**Document section:**
Exploring Proto-installations through Louise Nevelson’s Sky Cathedral

Where does art end and architecture begin? Can notions of collage, as seen in aesthetic assemblages of John McHale and Richard Hamilton, be recreated in a three-dimensional capacity? These are some questions that American sculptor Louise Nevelson attempts to answer through her seminal work, Sky Cathedral.

Louise Nevelson was a pioneering figure in modernist assemblage art. Born in Russia, she immigrated to America with her family at the age of 5, which is also when her tryst with sculpting began in the form of soap carving. She spent decades experimenting with art styles and materials, until the mid 1950s, when assemblage art began to grow in popularity and Nevelson’s sculptures in size, eclipsing the human-sized sculptures she worked on earlier in her career. Nevelson soon developed a signature modernist style, owing to which she found major critical and commercial success.

 

This signature style is reflected in her 1958 work Sky Cathedral. The work consists of boxes containing random objects stacked against a flat wall, with a wash of matte black paint tying them together. The artwork evokes an odd juxtaposition of feelings: the disparate and unrelated objects lead to a sense of confusion and disagreement, while the paint obscures these objects just enough to bring an overarching sense of harmony to the work.

**Work to be completed:**
Extract the full text on Louise Nevelson's Sky Cathedral above, reproducing it word for word.

(Data entries)

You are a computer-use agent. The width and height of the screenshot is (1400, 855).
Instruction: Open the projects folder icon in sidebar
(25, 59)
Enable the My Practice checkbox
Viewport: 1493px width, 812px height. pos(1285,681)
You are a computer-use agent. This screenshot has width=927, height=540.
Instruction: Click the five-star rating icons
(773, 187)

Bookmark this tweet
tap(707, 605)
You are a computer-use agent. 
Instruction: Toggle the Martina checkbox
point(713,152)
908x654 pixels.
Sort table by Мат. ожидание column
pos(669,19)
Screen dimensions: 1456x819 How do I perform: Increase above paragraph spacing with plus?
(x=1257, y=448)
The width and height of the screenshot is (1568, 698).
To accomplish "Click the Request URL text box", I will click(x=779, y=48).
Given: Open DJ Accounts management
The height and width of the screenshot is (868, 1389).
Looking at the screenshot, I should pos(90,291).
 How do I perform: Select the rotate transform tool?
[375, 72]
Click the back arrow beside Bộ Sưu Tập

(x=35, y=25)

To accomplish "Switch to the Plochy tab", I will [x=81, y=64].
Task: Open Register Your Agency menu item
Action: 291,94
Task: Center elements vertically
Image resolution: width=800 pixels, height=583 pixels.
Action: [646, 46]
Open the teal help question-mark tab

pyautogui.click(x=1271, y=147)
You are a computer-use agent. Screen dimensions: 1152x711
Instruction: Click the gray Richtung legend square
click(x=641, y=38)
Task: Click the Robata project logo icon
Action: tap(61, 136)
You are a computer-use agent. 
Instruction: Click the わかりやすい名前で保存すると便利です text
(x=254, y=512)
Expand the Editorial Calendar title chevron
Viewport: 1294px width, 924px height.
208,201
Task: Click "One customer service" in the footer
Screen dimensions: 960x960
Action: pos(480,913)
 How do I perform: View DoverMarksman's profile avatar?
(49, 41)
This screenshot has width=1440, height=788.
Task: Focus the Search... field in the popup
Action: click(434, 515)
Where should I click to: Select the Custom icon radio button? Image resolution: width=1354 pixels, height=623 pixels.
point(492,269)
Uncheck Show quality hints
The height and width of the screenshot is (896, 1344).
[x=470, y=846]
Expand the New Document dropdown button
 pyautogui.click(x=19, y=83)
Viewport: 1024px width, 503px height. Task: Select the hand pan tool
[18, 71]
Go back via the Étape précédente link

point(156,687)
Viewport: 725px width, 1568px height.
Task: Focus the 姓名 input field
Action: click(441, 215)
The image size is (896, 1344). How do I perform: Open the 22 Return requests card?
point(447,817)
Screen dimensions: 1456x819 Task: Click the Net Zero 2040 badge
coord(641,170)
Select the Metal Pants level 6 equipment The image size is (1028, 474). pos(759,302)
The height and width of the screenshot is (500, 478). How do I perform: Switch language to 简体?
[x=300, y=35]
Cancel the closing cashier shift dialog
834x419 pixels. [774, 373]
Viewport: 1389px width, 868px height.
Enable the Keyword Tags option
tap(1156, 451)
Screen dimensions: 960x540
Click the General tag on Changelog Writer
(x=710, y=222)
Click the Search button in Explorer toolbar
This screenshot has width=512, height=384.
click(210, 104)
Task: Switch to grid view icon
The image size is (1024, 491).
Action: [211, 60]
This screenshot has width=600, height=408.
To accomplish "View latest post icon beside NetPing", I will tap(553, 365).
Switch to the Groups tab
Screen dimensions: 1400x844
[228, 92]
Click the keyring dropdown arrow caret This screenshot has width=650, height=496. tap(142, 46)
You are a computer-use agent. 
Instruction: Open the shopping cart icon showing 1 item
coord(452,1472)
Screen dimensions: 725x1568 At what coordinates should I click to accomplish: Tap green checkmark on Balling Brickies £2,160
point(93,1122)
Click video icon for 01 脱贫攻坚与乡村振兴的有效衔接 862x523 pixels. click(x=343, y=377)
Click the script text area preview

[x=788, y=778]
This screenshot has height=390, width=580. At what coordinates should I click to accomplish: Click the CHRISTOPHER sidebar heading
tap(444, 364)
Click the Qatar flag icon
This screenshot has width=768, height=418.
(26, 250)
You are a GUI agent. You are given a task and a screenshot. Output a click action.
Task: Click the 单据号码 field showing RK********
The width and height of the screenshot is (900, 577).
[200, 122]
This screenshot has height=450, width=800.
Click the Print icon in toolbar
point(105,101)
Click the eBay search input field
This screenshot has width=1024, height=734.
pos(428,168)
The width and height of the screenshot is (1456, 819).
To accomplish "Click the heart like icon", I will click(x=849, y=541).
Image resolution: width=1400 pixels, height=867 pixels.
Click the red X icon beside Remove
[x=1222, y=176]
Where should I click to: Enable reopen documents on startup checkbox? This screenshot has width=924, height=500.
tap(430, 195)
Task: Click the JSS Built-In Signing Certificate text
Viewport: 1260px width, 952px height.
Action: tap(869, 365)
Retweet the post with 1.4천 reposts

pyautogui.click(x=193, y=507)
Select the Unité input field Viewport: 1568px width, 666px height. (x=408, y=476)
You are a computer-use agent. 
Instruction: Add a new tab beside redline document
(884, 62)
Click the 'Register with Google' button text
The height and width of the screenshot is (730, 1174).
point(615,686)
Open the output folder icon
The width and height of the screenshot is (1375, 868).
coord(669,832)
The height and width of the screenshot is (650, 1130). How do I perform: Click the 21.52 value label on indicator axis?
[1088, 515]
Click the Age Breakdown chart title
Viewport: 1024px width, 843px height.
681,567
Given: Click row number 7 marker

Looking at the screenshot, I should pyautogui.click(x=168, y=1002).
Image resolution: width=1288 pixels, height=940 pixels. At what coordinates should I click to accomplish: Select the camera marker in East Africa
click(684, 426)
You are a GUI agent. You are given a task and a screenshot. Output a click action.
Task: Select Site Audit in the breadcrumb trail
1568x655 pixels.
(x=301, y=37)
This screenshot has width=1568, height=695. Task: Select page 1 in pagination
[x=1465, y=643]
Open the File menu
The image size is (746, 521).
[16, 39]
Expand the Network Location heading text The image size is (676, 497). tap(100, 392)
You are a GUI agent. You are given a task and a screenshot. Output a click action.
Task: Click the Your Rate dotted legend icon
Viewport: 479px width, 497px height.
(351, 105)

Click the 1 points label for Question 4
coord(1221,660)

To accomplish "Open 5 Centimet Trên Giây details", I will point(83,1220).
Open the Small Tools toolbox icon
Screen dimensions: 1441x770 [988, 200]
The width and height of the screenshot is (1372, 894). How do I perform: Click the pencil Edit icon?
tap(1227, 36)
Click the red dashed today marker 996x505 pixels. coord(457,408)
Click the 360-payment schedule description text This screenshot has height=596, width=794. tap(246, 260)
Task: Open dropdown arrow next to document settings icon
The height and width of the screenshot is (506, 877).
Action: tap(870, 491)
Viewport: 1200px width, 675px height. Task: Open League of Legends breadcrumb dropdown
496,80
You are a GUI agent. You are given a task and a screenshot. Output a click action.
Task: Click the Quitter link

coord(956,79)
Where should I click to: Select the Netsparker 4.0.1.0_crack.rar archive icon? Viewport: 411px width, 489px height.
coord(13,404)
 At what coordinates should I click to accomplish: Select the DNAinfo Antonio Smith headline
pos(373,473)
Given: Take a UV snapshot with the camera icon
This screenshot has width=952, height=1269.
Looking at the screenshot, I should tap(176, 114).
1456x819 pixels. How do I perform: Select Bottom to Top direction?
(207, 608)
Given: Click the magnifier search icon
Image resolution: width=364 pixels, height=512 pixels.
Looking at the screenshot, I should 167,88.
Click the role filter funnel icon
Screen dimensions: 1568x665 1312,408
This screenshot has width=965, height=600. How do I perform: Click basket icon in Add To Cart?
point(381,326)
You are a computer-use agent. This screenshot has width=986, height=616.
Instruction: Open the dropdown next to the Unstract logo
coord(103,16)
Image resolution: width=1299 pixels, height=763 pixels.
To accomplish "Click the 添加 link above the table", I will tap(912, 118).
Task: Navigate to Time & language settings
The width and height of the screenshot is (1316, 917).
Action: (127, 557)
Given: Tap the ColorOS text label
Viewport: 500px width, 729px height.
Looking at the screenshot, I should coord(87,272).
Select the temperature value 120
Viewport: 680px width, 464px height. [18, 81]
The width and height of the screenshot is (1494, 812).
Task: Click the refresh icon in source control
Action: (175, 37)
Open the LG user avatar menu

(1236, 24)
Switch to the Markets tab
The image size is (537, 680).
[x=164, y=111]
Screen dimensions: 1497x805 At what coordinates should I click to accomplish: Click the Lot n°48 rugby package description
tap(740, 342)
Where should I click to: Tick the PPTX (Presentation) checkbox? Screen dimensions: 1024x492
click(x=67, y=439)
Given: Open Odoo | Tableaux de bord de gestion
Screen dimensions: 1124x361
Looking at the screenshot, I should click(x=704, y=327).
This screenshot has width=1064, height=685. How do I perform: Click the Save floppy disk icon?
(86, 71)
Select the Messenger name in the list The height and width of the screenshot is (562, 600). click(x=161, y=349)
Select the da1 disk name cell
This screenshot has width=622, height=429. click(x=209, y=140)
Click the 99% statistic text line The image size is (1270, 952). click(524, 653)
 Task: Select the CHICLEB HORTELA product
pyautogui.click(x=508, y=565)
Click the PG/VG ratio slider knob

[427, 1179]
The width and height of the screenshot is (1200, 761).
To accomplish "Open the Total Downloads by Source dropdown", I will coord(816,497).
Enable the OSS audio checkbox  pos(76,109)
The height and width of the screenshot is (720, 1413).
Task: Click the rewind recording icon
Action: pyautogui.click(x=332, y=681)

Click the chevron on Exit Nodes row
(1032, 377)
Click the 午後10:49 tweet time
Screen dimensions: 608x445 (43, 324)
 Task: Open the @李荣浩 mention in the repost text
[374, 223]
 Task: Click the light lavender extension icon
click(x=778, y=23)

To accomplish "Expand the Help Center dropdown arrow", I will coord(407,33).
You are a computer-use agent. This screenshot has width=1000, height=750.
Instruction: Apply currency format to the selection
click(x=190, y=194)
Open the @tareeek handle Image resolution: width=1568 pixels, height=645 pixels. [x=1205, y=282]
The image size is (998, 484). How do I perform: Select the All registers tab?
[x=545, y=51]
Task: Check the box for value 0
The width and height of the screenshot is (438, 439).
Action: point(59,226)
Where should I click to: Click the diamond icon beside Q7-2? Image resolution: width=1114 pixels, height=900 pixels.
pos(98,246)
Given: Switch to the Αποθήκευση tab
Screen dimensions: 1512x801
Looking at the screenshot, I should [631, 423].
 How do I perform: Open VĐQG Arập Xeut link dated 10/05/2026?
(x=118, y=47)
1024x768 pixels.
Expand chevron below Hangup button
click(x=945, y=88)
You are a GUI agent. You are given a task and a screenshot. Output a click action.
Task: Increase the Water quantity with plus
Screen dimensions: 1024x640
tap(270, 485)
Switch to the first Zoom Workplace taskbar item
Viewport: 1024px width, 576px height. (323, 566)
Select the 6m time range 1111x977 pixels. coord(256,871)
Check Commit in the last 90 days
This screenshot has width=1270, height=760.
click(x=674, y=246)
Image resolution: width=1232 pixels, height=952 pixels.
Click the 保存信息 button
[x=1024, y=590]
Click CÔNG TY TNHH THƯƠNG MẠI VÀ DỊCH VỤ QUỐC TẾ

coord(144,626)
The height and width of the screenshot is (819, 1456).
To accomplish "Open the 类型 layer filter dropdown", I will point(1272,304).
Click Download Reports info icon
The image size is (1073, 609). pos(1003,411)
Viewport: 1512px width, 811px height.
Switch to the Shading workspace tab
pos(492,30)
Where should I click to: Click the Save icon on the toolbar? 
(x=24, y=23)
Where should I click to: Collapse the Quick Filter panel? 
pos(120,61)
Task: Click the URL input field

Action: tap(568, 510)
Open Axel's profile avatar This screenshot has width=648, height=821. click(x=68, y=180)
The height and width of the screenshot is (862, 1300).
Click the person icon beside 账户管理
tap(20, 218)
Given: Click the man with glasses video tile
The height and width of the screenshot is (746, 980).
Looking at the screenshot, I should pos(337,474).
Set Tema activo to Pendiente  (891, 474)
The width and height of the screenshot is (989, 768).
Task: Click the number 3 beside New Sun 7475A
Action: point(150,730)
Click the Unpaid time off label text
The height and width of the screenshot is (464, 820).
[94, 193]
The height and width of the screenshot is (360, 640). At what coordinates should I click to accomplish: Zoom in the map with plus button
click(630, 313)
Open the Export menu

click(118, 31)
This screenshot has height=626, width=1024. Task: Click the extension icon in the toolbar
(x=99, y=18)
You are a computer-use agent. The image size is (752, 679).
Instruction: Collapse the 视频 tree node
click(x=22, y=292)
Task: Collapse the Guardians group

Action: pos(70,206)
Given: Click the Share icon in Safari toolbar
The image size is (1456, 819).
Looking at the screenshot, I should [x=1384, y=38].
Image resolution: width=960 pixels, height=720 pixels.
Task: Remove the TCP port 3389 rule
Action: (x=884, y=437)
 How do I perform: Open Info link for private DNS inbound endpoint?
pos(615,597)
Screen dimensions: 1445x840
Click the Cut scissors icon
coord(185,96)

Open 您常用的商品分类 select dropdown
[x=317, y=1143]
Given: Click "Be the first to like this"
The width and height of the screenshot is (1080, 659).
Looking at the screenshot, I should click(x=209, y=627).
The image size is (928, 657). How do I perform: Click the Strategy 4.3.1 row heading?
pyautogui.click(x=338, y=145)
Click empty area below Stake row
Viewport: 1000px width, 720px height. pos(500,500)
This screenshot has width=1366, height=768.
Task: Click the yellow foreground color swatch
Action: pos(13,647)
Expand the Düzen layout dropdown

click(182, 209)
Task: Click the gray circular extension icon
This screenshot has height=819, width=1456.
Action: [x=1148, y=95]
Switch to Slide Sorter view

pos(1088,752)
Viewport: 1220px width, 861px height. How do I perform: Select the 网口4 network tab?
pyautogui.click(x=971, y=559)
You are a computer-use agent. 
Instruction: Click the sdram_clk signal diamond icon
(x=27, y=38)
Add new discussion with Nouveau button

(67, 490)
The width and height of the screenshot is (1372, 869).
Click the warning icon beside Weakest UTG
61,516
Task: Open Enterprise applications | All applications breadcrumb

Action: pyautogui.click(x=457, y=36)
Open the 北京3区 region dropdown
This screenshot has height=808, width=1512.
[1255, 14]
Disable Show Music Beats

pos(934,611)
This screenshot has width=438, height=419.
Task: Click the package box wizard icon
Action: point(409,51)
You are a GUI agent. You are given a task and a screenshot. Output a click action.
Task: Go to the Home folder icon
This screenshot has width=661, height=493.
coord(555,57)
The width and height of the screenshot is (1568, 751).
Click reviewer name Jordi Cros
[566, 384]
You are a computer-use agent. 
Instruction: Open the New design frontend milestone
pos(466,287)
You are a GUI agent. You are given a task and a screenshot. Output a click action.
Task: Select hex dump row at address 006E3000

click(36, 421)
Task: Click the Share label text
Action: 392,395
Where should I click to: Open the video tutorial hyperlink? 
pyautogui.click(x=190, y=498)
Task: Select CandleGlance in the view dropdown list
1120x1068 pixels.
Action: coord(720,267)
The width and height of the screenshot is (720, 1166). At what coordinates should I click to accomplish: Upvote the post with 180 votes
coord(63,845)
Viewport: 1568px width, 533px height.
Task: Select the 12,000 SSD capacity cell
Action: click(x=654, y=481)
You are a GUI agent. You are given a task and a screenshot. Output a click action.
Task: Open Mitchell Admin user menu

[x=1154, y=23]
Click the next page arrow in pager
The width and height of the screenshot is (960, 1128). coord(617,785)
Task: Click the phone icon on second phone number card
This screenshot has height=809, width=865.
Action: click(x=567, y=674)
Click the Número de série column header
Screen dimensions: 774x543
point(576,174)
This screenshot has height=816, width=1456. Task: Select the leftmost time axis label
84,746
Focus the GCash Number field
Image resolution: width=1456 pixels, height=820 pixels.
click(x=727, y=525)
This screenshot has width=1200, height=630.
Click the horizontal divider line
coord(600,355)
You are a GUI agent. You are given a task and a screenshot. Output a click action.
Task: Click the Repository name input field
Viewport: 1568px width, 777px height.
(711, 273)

**Written reply:**
Exploring Proto-installations through Louise Nevelson’s Sky Cathedral

Where does art end and architecture begin? Can notions of collage, as seen in aesthetic assemblages of John McHale and Richard Hamilton, be recreated in a three-dimensional capacity? These are some questions that American sculptor Louise Nevelson attempts to answer through her seminal work, Sky Cathedral.

Louise Nevelson was a pioneering figure in modernist assemblage art. Born in Russia, she immigrated to America with her family at the age of 5, which is also when her tryst with sculpting began in the form of soap carving. She spent decades experimenting with art styles and materials, until the mid 1950s, when assemblage art began to grow in popularity and Nevelson’s sculptures in size, eclipsing the human-sized sculptures she worked on earlier in her career. Nevelson soon developed a signature modernist style, owing to which she found major critical and commercial success.

 

This signature style is reflected in her 1958 work Sky Cathedral. The work consists of boxes containing random objects stacked against a flat wall, with a wash of matte black paint tying them together. The artwork evokes an odd juxtaposition of feelings: the disparate and unrelated objects lead to a sense of confusion and disagreement, while the paint obscures these objects just enough to bring an overarching sense of harmony to the work.